Salting Roads takes a Toll on the Environment

The United States has a salt problem, and it extends well beyond the excessive sodium we consume in our diets. In the winter months, municipalities rely on dumping salt on the roads to minimize the effects of ice. Altogether, the U.S. uses ten times the amount of salt on roadways than it does in the processed foods we consume. While the salt may help to keep drivers safe, it does come at a cost:

1. It Increases Our Own Salt Consumption

You can throw salt down on roads, but you can’t force it to stay there. In due time, salt makes its ways into nearby waterways where it lingers. As a result, a lot of the water we wind up drinking has higher levels of salt than it would otherwise. Vox cites a study that finds 84% of city-adjacent streams have higher levels of chloride thanks specifically to these road-salting techniques. Apparently, during the months following salted roads, 29% of these streams have more salt than the federal “safety limits” for drinking water allow.

2. It Kills the Aquatic Life

If the salt eventually makes its way into our own systems via local bodies of water, you can bet the aquatic life living in these streams are impacted, too. The influx of salt tampers the circulation rates of ponds, decreases the oxygen flow to the bottom of lakes, and even messes with the nutrients available to the water’s creatures. A lot of fish, frogs, and the like’s bodies cannot withstand the amount of salt that shows up in the water suddenly and die as a result. Whole sections of waterways that experience increased salination experience what can best be described as a “die-off.”
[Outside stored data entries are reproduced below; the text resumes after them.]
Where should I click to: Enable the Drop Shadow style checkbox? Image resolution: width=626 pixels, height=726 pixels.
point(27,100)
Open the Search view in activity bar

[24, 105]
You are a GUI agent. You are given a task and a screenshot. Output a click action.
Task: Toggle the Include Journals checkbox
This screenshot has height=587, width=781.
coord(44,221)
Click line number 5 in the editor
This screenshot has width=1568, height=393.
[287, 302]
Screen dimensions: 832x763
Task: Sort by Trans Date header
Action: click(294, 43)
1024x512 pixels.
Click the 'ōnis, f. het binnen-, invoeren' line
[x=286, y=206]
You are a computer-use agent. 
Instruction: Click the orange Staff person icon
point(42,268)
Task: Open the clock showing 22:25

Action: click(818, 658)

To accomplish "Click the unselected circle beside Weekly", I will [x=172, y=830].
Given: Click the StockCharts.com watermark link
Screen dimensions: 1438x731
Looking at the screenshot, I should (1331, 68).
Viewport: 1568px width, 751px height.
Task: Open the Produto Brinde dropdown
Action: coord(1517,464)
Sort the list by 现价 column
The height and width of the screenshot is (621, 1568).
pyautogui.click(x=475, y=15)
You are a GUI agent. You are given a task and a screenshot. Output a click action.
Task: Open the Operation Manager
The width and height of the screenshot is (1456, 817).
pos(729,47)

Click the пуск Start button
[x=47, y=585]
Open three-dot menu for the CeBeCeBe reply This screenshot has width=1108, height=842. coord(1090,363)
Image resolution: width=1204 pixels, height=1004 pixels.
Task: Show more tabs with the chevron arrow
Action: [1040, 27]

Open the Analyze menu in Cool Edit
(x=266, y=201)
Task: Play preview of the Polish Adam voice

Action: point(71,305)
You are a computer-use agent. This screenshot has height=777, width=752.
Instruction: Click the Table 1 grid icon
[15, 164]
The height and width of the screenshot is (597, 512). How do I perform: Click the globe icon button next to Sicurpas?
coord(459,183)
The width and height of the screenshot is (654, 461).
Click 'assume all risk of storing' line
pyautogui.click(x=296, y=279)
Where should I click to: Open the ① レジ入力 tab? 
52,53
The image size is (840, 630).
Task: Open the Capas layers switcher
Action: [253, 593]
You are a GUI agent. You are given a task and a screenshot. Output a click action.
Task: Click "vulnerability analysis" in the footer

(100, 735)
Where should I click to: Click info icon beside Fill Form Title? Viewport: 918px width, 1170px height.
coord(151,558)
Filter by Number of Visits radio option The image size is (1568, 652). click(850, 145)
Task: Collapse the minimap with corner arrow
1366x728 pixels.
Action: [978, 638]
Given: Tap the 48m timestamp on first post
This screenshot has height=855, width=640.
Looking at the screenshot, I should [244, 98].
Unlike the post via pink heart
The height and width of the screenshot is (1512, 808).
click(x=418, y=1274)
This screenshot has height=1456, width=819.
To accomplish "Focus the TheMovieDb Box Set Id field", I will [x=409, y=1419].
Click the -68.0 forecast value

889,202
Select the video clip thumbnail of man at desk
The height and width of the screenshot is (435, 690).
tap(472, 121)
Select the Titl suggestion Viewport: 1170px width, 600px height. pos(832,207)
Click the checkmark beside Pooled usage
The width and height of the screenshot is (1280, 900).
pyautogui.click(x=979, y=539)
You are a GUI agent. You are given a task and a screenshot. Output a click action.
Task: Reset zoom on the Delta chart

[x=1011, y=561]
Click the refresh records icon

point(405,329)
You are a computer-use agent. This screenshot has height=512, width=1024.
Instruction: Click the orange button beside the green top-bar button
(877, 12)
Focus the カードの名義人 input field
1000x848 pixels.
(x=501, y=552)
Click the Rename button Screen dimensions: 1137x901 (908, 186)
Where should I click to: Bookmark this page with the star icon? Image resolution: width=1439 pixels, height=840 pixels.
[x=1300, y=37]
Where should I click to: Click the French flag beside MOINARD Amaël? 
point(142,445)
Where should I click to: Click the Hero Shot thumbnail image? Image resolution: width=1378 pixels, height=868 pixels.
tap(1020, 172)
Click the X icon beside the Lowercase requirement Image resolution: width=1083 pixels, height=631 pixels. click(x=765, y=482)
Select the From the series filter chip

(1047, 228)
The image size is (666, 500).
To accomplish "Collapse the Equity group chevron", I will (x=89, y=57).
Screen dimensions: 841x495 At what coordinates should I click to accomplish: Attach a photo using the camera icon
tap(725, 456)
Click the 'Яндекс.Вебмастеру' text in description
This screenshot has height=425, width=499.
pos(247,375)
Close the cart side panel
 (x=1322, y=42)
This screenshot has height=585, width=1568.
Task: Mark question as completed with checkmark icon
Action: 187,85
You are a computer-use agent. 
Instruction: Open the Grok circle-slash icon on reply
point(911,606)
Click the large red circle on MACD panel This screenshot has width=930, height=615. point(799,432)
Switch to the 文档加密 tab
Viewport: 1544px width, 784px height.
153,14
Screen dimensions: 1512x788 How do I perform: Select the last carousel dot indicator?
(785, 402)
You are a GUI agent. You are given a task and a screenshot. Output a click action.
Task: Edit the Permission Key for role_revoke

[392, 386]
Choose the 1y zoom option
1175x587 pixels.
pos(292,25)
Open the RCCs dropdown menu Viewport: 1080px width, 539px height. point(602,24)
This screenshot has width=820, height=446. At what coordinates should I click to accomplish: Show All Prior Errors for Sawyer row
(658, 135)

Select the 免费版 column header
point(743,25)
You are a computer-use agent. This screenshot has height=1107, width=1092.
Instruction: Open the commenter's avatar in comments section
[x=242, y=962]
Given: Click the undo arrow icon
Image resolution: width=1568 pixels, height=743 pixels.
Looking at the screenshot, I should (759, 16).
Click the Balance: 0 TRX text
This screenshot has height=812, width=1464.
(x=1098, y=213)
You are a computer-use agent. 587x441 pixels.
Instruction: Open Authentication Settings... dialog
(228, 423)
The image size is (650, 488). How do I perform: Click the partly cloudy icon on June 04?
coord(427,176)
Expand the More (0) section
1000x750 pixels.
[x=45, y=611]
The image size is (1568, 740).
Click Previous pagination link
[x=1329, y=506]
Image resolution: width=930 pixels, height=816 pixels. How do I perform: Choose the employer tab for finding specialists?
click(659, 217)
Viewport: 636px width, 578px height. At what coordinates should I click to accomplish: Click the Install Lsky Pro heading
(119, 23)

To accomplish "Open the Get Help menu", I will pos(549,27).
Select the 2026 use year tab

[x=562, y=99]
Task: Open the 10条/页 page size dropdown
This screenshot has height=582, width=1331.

3. It Puts Larger Animals in Danger, Too

Salt licks are a popular treat for large mammals, so you can imagine what kind of treat wintery roads turn into after they’ve been coated in salt. Suddenly, flavor-seeking deer and moose will leave the woods to have a nice long lick on busy roadways. Sadly, this snack is sometimes a fatal one for the animals since passing cars are much more likely to run into these animals when they’re hanging out specifically on the pavement. Plus, it’s not just the animals that lose their lives in these unfortunate collisions – given their size, they’ve been known to do a lot of damage to the vehicles that hit them – as well as the people riding inside.

Continue reading at ENN affiliate, Care2.

Salt truck image via Shutterstock.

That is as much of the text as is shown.